- **Try it**
Reproduce each of the following records word for word, keeping every line unchanged.

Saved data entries
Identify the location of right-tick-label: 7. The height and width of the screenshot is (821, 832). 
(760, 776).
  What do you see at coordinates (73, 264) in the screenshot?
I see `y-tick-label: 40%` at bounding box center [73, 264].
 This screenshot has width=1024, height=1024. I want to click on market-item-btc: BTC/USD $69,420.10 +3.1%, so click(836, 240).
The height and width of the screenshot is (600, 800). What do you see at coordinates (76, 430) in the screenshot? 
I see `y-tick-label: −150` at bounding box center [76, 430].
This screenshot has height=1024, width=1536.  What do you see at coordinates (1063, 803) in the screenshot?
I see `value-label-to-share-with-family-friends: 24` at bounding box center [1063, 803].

- **Written solution**
Identify the location of right-tick-label: 7. The height and width of the screenshot is (821, 832). 
(760, 776).
  What do you see at coordinates (73, 264) in the screenshot?
I see `y-tick-label: 40%` at bounding box center [73, 264].
 This screenshot has width=1024, height=1024. I want to click on market-item-btc: BTC/USD $69,420.10 +3.1%, so click(836, 240).
The height and width of the screenshot is (600, 800). What do you see at coordinates (76, 430) in the screenshot? 
I see `y-tick-label: −150` at bounding box center [76, 430].
This screenshot has height=1024, width=1536.  What do you see at coordinates (1063, 803) in the screenshot?
I see `value-label-to-share-with-family-friends: 24` at bounding box center [1063, 803].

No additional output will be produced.